Untuk memahami dengan baik konsep LAD McNeill itu, perhatikanlah
anak-anak yang ada di sekeliling Anda. Ardo, misalnya, adalah seorang anak laki-laki yang berusia
dua setengah tahun. Ia sudah pintar berkomunikasi dengan ayah dan ibunya, serta
kakak-kakaknya, bahkan dengan teman-temannya. Perhatikan dialog berikut ini.
Bapak : Ardo sudah mandi belum?
Ardo : Udah.
Bapak : Dingin enggak?
Ardo : Ndak. (Ardo biasa mandi memakai air
hangat).
(Tiba-tiba terdengar suara tokek berbunyi).

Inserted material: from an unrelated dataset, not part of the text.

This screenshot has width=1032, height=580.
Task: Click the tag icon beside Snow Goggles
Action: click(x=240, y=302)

Pa, ada entek (maksudnya tokek).
Bapak : Bagaimana bunyi tokek, Ardo?
Ardo : Otok, otok, entek, otok, otok entek.
Bapak : Bunyinya entek, entek, begitu? (Bapaknya
mencoba menggodanya)
Ardo : Butan. Otok, otok entek, otok,otok, entek.

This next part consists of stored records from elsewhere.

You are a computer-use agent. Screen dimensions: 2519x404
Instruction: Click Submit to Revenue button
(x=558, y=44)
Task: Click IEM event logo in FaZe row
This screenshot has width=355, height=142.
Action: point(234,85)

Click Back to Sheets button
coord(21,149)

Bapak : (tertawa) Oh, otok,otok tekek, otok,otok
tekek, begitu?
Ardo : Iya.
Ardo yang berumur dua tahun itu
sudah bisa membedakan antara bunyi bahasa, yang hanya berasal dari alat ucap
manusia, dengan bunyi lain, yakni bunyi binatang tokek. Manusia sejak lahir
sudah dikaruniai bakat, kemampuan untuk dapat membedakan bunyi bahasa dengan
bunyi-bunyi lain di sekitarnya. Ketika Ardo dipanggil namanya, ia akan
menjawab. Tetapi, ketika, misalnya, ada seekor kucing mengeong di dekatnya, ia
tidak akan menjawab, suara kucing itu. Mungkin ia bereaksi, tetapi jelas bukan
untuk menjawab sang kucing, tidak seperti ketika ia dipanggil oleh teman,
kakak, atau oleh ayah dan ibunya.
Contoh peristiwa berikut ini adalah
bukti bahwa anak manusia sejak lahir sudah dikaruniai bakat untuk dapat
memiliki pengetahuan tentang kalimat yang mungkin dan kalimat yang tidak
mungkin. Kalau mau tidur, lazimnya Ardo dininabobokkan oleh ibu atau bapaknya
dengan lagu yang sudah sangat terkenal, yakni lagi Nina Bobok.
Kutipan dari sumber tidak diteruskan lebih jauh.